9. Check your headset adjustment. An easy trick to get this right is to hold the front brake and put one hand on the headset, then rock the bars gently back and forth. Feel for rocking. If you feel any, loosen the stem clamp bolts and tighten the top cap bolt another quarter-turn, then re-torque stem clamp bolts. Repeat until all signs of bearing movement have disappeared and the handlebars still turn smoothly. If you've tightened the bolts too much, you'll feel a tight spot when turning the handlebars.
10. Go and test that new bar height.
Flip the stem
If spacers aren't enough to achieve the affect you wanted, you can flip the stem to make a further change to the bar height. Most mountain bikes will be set up with the stem in a positive position, creating an upward angle, but you can use it the other way round. This uses all the steps above with the addition of unbolting the handlebar from the front of stem.
11. With the bike’s wheels firmly on the ground, make a mental note of the handlebar angle and the brake lever angle. Undo the bolts that hold the handlebar to the front of the stem. Remove the stem's faceplate and store it somewhere safe.
12. Let the handlebar gently droop to the side and now follow the procedure for swapping spacers, outlined in steps 1 to 4 above.

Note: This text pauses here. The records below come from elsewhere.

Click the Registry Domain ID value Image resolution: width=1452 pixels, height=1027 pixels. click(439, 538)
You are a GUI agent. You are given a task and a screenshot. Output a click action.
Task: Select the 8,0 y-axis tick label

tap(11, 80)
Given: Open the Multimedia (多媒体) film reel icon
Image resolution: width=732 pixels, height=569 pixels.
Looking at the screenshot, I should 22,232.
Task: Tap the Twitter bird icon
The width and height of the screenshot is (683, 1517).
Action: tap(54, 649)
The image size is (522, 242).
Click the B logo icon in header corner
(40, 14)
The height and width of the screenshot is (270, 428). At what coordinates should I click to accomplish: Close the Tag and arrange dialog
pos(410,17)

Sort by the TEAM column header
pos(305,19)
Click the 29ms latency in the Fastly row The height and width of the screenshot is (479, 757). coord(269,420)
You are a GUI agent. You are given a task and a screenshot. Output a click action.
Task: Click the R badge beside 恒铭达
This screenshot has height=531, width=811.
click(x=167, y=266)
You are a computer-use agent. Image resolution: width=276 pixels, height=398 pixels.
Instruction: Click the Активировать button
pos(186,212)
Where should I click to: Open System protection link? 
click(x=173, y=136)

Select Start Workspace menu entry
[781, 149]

13. While the stem is off the bike, flip it over and then slide it back onto the steerer tube. You'll see the stem has reversed its slope.
14. Reinstall the handlebar, replicating the previous brake lever and handlebar angle. Tighten face-plate to manufacturer's recommended torque (generally between 4 and 8Nm). Ensure that all bolts are done up evenly, a little at a time, and that there is an even gap top to bottom with the face plate once they're tight. If the gap isn’t even, the handlebar is being pinched.
Proceed with steps 3 to 7 above to preload the headset and tighten the stem.
You’re now good to hit the trail and/or road to test out the bike's new handling characteristics. It may take some trial and error along with patience to find that perfect height, but once you've got it, you'll be far closer to realising the bike's true potential.